Look at the words of verse 20: "Has been clearly seen and understood." It’s not that God just displays His truth in the heavens, it comes home. It’s received. We get it and we still suppress it. And then Paul turns to the language of the law courts. We often poke fun at our friends in the legal profession, but I want you to see Paul here borrowing his very language from the law courts of his day. He uses a word without excuse. You see it there in verse 20. That is a technical Greco-Roman legal term. If you were accused of a crime, and you were called to stand in the dock before the judge and jury, you would have been required to give an apologia, a defense. You would be required to defend yourself. If you were unable to defend yourself, you were said to be unapologia, without a defense. Paul says that because of these things, we stand before God unapologias. We stand before Him without an excuse. We have nothing to say for ourselves. You know there are a lot of people who think they will argue with God on the last day. They’re going to give Him a good what for. The apostle Paul says every mouth will be shut on that day because there is no defense against this. They’ve known, they’ve suppressed. They are created in the image of God, yet they were ungodly. They had the law of God written on their heart, yet they were unrighteous. They were in rebellion against God, and everybody in the world falls into that camp unless they’re in Christ Jesus. And the apostle Paul says this is why the good news is so good to me, because that’s where we are, whether you like it not, that is where we are. That’s where I was, and that’s what I deserved. I deserved condemnation. But God in His goodness, in His love, in His grace, in His mercy has saved me through the righteousness of Christ. All I did was trust on the Lord Jesus Christ alone for my salvation as is offered in the gospel, and I became a child of God.
That’s why the good news is so good. If you pass by, if you cast aside, if you deny the bad news, the good news ceases to be good. And what’s worse, God ceases to be God. But the good news is the good news is true, because the bad news is true. You know the bad news is the one thing that you can prove empirically in this life. And so there’s one thing left for us to do. Come, for the feast is spread. Let’s pray.

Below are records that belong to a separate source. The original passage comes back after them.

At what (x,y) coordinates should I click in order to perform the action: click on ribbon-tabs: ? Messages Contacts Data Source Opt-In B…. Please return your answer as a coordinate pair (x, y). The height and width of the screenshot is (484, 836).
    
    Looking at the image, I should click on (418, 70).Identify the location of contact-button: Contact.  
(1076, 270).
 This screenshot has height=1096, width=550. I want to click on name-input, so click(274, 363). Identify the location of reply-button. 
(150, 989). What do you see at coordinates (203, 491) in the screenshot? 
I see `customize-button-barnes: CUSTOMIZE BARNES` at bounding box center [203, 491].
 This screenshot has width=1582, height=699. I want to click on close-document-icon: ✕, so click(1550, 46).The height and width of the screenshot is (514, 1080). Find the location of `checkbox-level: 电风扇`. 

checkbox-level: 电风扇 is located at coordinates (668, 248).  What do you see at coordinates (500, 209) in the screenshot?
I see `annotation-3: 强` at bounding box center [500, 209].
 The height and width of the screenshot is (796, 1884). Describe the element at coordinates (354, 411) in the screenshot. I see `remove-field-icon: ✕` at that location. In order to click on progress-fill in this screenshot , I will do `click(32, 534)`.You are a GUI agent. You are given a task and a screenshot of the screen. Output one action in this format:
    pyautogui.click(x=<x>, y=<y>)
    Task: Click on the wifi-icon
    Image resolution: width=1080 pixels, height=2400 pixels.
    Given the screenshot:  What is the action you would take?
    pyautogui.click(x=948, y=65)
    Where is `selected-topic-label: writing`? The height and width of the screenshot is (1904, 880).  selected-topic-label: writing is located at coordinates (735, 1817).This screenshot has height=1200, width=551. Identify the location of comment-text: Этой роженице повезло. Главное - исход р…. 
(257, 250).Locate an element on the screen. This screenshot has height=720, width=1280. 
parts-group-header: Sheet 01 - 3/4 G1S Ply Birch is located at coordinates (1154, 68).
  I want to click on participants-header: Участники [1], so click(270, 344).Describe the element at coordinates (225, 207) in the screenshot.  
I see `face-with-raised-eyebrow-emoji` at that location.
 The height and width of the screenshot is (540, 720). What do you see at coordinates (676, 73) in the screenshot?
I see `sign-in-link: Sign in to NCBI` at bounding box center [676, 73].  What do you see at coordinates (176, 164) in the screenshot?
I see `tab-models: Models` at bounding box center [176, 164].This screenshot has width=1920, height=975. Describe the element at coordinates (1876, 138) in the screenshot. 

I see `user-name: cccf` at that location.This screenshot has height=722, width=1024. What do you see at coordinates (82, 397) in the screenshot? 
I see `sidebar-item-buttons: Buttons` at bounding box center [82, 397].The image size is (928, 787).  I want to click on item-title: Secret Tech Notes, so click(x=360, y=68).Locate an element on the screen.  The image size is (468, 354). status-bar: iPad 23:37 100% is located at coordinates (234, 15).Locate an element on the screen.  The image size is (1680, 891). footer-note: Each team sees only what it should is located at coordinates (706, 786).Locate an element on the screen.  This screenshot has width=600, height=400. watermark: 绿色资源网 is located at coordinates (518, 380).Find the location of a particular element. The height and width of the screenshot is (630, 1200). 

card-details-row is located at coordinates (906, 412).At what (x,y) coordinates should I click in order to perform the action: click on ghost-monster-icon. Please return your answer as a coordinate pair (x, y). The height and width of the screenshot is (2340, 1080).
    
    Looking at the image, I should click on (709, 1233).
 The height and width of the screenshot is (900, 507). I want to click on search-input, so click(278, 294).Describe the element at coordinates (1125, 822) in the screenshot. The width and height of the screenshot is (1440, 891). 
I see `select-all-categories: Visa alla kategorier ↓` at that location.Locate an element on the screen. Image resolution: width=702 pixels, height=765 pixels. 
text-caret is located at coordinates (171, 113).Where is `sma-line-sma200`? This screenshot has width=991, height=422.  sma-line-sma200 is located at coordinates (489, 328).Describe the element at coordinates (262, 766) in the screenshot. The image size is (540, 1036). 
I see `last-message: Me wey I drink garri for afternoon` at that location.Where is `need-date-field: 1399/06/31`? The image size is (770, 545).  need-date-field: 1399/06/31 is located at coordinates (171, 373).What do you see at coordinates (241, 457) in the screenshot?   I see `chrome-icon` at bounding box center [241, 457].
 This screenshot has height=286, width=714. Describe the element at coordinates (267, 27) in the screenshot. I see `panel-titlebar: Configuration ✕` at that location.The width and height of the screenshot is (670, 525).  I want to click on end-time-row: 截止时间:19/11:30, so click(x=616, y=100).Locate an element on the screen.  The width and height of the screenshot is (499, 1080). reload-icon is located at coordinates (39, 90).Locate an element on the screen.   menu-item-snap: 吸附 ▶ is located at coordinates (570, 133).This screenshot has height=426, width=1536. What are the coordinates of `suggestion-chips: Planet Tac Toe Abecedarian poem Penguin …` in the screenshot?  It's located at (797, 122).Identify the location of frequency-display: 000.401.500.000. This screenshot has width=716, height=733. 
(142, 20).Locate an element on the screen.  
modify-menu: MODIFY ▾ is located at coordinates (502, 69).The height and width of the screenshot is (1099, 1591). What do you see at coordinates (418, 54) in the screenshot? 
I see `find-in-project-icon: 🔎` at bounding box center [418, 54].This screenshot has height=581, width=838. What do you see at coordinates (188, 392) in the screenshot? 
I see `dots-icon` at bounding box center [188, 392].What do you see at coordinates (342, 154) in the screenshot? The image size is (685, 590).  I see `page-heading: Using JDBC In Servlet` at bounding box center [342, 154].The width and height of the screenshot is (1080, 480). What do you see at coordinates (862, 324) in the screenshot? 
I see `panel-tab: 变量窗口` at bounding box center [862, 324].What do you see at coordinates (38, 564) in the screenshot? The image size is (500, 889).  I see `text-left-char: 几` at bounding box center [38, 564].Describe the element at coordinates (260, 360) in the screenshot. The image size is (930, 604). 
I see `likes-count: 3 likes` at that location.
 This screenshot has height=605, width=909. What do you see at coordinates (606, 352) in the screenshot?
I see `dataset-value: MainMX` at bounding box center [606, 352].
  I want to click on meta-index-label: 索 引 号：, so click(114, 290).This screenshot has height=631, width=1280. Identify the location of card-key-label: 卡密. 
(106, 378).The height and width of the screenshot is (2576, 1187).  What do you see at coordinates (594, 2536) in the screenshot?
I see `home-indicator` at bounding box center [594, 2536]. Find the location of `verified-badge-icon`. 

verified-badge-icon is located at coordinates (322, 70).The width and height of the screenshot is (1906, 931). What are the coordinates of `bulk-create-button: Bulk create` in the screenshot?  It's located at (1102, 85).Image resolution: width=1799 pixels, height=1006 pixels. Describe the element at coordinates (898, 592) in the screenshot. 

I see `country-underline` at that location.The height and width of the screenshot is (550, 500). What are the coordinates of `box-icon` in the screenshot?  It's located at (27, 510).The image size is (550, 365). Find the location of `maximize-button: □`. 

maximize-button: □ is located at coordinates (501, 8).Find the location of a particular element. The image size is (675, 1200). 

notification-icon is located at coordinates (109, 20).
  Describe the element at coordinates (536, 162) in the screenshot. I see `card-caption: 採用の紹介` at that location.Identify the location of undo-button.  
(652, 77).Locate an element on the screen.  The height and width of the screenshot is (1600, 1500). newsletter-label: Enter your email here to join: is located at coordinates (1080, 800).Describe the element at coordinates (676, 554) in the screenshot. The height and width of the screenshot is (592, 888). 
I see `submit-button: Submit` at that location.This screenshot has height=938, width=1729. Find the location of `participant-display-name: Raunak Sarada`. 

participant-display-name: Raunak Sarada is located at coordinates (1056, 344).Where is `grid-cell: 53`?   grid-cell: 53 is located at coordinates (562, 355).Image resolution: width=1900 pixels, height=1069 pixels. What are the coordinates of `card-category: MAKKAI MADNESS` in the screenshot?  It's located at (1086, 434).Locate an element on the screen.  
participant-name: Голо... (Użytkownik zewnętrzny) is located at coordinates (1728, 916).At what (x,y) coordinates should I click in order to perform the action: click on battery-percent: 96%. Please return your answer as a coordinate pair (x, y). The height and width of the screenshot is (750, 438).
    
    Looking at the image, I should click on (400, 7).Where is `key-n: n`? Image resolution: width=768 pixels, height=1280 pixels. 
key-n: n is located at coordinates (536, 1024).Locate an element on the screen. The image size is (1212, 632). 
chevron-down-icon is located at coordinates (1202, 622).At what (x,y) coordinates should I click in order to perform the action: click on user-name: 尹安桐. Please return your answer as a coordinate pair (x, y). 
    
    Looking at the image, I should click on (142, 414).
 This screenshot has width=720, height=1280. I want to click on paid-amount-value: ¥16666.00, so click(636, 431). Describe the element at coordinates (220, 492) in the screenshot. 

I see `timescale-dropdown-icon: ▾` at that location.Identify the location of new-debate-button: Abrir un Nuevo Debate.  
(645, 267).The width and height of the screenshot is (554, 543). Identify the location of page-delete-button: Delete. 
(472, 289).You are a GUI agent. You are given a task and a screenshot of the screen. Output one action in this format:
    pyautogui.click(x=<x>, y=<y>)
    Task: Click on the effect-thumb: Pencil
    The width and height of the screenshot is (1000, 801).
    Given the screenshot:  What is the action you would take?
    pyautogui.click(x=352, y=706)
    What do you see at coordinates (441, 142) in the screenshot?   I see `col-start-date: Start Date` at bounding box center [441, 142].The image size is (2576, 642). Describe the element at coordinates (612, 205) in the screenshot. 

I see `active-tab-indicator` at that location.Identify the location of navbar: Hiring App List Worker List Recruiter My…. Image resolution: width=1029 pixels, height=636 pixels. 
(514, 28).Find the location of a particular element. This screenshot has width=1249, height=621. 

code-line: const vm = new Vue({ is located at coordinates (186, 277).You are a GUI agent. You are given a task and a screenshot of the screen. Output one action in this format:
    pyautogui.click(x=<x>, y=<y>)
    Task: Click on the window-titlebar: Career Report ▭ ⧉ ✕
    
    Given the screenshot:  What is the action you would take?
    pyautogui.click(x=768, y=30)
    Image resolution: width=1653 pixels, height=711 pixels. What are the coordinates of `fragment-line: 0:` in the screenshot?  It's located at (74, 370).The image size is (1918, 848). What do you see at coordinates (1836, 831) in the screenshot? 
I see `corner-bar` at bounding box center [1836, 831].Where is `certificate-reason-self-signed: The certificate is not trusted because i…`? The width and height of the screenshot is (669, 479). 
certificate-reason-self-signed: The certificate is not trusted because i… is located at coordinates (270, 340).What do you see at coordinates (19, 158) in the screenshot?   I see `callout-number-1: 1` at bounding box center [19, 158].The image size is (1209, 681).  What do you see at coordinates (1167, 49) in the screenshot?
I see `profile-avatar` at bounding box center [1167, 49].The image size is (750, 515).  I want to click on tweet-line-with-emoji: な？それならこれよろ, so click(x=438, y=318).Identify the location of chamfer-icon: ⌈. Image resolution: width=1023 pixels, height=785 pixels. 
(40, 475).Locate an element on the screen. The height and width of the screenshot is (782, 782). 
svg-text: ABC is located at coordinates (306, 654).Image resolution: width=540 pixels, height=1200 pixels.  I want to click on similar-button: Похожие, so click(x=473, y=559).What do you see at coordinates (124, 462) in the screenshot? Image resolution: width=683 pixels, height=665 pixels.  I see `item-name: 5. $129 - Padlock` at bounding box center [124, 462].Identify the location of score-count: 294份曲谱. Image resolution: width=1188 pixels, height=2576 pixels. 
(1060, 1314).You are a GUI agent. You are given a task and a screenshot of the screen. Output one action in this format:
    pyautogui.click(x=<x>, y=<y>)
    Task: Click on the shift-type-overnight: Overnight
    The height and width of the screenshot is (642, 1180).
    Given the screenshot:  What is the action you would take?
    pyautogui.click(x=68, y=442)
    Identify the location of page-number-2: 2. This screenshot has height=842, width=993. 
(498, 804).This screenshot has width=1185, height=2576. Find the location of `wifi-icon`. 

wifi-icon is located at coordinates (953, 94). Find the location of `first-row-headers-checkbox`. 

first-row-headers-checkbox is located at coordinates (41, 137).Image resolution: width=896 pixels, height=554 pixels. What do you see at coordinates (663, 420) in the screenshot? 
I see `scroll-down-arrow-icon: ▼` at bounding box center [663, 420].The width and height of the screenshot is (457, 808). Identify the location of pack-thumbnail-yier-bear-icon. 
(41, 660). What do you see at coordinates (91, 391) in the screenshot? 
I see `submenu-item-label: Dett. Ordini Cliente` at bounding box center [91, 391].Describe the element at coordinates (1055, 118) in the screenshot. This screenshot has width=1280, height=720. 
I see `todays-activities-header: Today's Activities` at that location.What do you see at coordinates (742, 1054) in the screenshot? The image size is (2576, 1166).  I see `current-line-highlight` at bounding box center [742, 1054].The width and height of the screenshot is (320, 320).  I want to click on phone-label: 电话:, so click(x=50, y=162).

Our Lord and our God, it is the great wonder of our life that You have spread the table of the gospel feast for sinners such as we. So I pray that everyone who is weary and heavy laden, in need of rest, in need of forgiveness, sensing their sin, sensing Your wrath, they would come to Christ today and trust in Him and believe on Him and commit themselves to Him, to live by Him. I ask it in Jesus’ name, Amen.